**Exercise instructions**
Go through the material below and copy each line exactly.

**Given data**
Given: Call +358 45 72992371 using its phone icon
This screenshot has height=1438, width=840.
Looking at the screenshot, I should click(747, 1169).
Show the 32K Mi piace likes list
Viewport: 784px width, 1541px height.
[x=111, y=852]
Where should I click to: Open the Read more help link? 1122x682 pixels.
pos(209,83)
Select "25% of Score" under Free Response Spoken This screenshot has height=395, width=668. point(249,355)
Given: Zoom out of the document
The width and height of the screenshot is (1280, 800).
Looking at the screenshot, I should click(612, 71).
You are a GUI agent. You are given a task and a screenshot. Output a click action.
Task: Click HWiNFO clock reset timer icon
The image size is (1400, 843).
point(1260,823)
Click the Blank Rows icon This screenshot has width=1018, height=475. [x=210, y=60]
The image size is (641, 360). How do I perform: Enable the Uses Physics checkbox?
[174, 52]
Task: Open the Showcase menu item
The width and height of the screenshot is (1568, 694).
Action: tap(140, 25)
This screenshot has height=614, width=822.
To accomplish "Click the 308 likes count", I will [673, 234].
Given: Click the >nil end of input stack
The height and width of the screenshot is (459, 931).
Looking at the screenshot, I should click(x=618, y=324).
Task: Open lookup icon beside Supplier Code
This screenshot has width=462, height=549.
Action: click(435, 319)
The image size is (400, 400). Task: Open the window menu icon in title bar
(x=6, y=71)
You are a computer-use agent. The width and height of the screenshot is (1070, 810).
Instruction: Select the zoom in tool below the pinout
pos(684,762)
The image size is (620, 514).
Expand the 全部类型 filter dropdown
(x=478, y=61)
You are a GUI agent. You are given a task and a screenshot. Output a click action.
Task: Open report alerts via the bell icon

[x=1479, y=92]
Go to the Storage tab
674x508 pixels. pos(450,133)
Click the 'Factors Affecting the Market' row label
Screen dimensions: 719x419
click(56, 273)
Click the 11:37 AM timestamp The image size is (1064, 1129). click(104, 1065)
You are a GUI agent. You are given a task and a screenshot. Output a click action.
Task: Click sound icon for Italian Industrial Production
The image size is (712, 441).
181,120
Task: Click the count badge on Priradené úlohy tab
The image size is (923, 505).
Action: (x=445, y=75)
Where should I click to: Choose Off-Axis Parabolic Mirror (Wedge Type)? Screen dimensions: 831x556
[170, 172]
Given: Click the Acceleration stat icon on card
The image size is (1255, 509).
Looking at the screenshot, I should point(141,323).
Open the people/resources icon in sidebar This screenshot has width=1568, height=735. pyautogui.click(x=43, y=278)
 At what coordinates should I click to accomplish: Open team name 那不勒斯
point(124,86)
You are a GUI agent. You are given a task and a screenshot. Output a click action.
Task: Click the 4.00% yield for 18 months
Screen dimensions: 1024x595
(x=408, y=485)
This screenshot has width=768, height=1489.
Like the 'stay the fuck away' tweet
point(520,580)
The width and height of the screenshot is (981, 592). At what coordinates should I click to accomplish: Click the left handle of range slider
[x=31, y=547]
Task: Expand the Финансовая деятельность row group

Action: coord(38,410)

**Answer**
Given: Call +358 45 72992371 using its phone icon
This screenshot has height=1438, width=840.
Looking at the screenshot, I should click(747, 1169).
Show the 32K Mi piace likes list
Viewport: 784px width, 1541px height.
[x=111, y=852]
Where should I click to: Open the Read more help link? 1122x682 pixels.
pos(209,83)
Select "25% of Score" under Free Response Spoken This screenshot has height=395, width=668. point(249,355)
Given: Zoom out of the document
The width and height of the screenshot is (1280, 800).
Looking at the screenshot, I should click(612, 71).
You are a GUI agent. You are given a task and a screenshot. Output a click action.
Task: Click HWiNFO clock reset timer icon
The image size is (1400, 843).
point(1260,823)
Click the Blank Rows icon This screenshot has width=1018, height=475. [x=210, y=60]
The image size is (641, 360). How do I perform: Enable the Uses Physics checkbox?
[174, 52]
Task: Open the Showcase menu item
The width and height of the screenshot is (1568, 694).
Action: tap(140, 25)
This screenshot has height=614, width=822.
To accomplish "Click the 308 likes count", I will [673, 234].
Given: Click the >nil end of input stack
The height and width of the screenshot is (459, 931).
Looking at the screenshot, I should click(x=618, y=324).
Task: Open lookup icon beside Supplier Code
This screenshot has width=462, height=549.
Action: click(435, 319)
The image size is (400, 400). Task: Open the window menu icon in title bar
(x=6, y=71)
You are a computer-use agent. The width and height of the screenshot is (1070, 810).
Instruction: Select the zoom in tool below the pinout
pos(684,762)
The image size is (620, 514).
Expand the 全部类型 filter dropdown
(x=478, y=61)
You are a GUI agent. You are given a task and a screenshot. Output a click action.
Task: Open report alerts via the bell icon

[x=1479, y=92]
Go to the Storage tab
674x508 pixels. pos(450,133)
Click the 'Factors Affecting the Market' row label
Screen dimensions: 719x419
click(56, 273)
Click the 11:37 AM timestamp The image size is (1064, 1129). click(104, 1065)
You are a GUI agent. You are given a task and a screenshot. Output a click action.
Task: Click sound icon for Italian Industrial Production
The image size is (712, 441).
181,120
Task: Click the count badge on Priradené úlohy tab
The image size is (923, 505).
Action: (x=445, y=75)
Where should I click to: Choose Off-Axis Parabolic Mirror (Wedge Type)? Screen dimensions: 831x556
[170, 172]
Given: Click the Acceleration stat icon on card
The image size is (1255, 509).
Looking at the screenshot, I should point(141,323).
Open the people/resources icon in sidebar This screenshot has width=1568, height=735. pyautogui.click(x=43, y=278)
 At what coordinates should I click to accomplish: Open team name 那不勒斯
point(124,86)
You are a GUI agent. You are given a task and a screenshot. Output a click action.
Task: Click the 4.00% yield for 18 months
Screen dimensions: 1024x595
(x=408, y=485)
This screenshot has width=768, height=1489.
Like the 'stay the fuck away' tweet
point(520,580)
The width and height of the screenshot is (981, 592). At what coordinates should I click to accomplish: Click the left handle of range slider
[x=31, y=547]
Task: Expand the Финансовая деятельность row group

Action: coord(38,410)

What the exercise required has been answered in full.